In 1944, the platform favored an independent Palestine. The
1948 platform greeted the new State of Israel but initially did not
state anything about borders or support of the U.N. partition plan.
As a result, Zionist leaders were angry, believing that Senator
Vandenberg, who helped Senator Lodge draft the plank, had consulted
the pro-Arabs of the State Department. After Governor Dewey and
Senator Taft expressed support for a stronger plank and Senator
Irving Ives of New York exhorted the committee to rewrite it, the
plank expressed in the end support of U.N. partition of Palestine.
Marquis Childs, in Philadelphia, tells of the Republican
convention having been anti-climactic, billed as an open convention
in which several candidates could win, it turned out to be more of a
carefully managed stage play. Those supporting Harold Stassen
were especially disappointed, believed that something somewhat
sinister had taken place. Yet, it was in the oldest tradition of
American politics, with behind-the-scenes wire-pulling to put over
the winning nominee. The bosses were of varying backgrounds but they
always knew the political angles and how to work them.
Governor Dewey's managers were very efficient and able,
cutting the chances for an upset to close to nothing. The
requirement for an upset was a popular hero, such as William
Jennings Bryan for the Democrats in 1896 or Wendell Willkie for the
GOP in 1940, a person who could seize the moment, a rarity in
American politics. Only Senator Vandenberg or Governor Stassen could
have fit the bill, and Senator Vandenberg was not cut out for the
role. Governor Stassen's chances faded after the loss to Mr. Dewey
in Oregon, following which he participated in too many compromises
to try to regain lost support.
Moreover, Republicans generally did not like taking chances,
especially in a year where they believed they could win.

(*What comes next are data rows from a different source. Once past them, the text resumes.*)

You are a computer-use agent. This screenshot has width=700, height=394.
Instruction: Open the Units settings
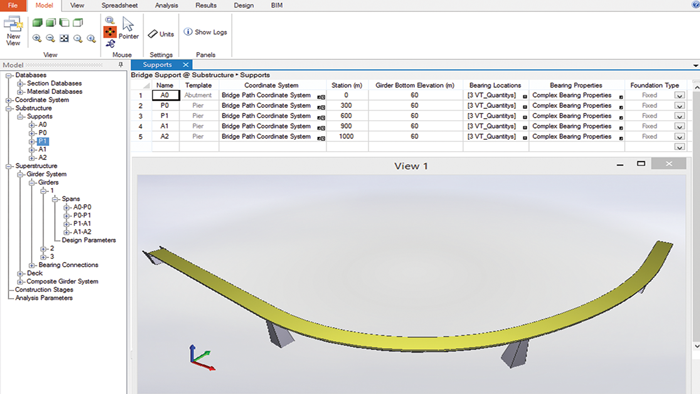[x=161, y=34]
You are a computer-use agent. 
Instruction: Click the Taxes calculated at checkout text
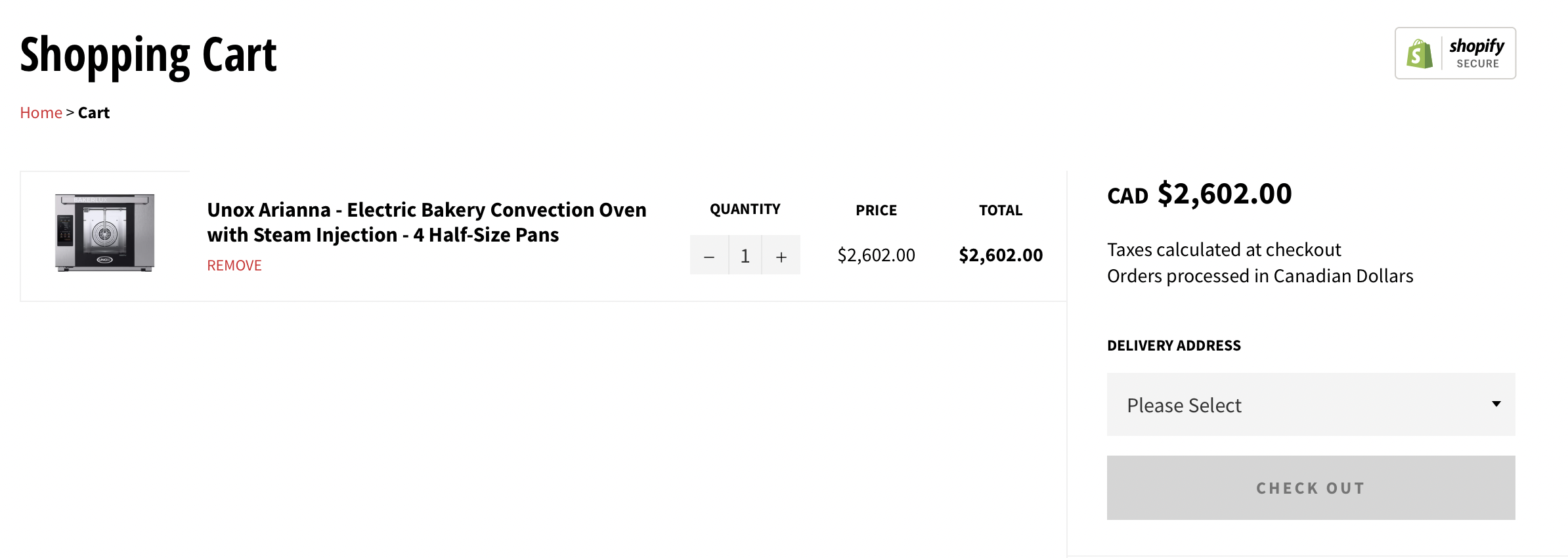coord(1224,250)
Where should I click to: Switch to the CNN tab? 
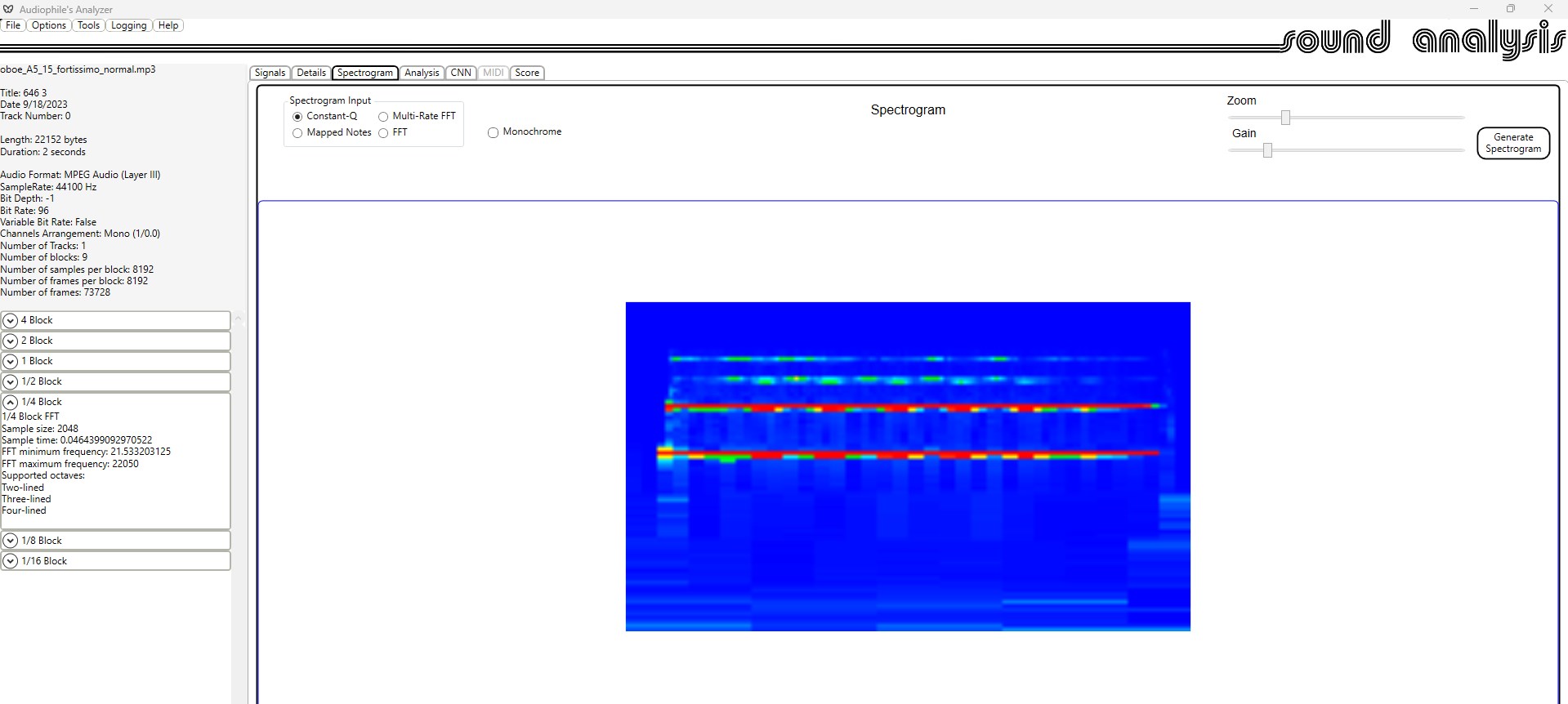(461, 73)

But the principal reason for the Dewey success was his able
staff who had been working for this time for years. Mr Childs
concludes that it was all incident to a normal political game,
similar to poker.
Joseph & Stewart Alsop, in Philadelphia, also conclude
that the secret of Governor Dewey's success was his political
organization, of which he sat at the center, with Paul Lockwood as
political secretary, Elliott Bell as brain-truster and speech writer, and James Haggerty, future press secretary to
President Eisenhower, as public relations man. His promoters were
lawyers Herbert Brownell, future Eisenhower Attorney General,
Russell Sprague, and Ed Jaeckle. The chief fund raiser was Harold
Talbott of Chrysler.
The team came to Philadelphia with more than 300 committed
delegates of the 548 needed to nominate. To obtain the difference,
they engaged in horse-trading for promised positions. The most
important deal had occurred with Senator Edward Martin of
Pennsylvania, who would receive a plum in a Dewey Administration.
Likewise, Governors Bradford of Massachusetts and Driscoll of New
Jersey should receive choice positions. Others would obtain
diplomatic posts or departmental undersecretary positions.
The staff had produced rumors regularly during the process
regarding new allies, breaks in delegations, and the like,
manufacturing the news of the convention.
As President, Mr. Dewey would thus likely be competent,
efficient, and ruthless.
A letter writer takes exception to an article appearing in
the newspaper June 21 in which it was asserted by a Catholic priest
that there was freedom of religion in Russian-dominated Poland for
the first time in three centuries, finding Dr. Konstanty Najder, the
subject of the article, to have been misrepresenting the situation,
based on the experience in Poland of the letter writer's husband in
1928 and 1930 and that of her two Polish friends in Charlotte. She
doubts Dr. Najder to be a priest.
A letter writer who describes herself as a Polish-American
says that the foregoing letter was true.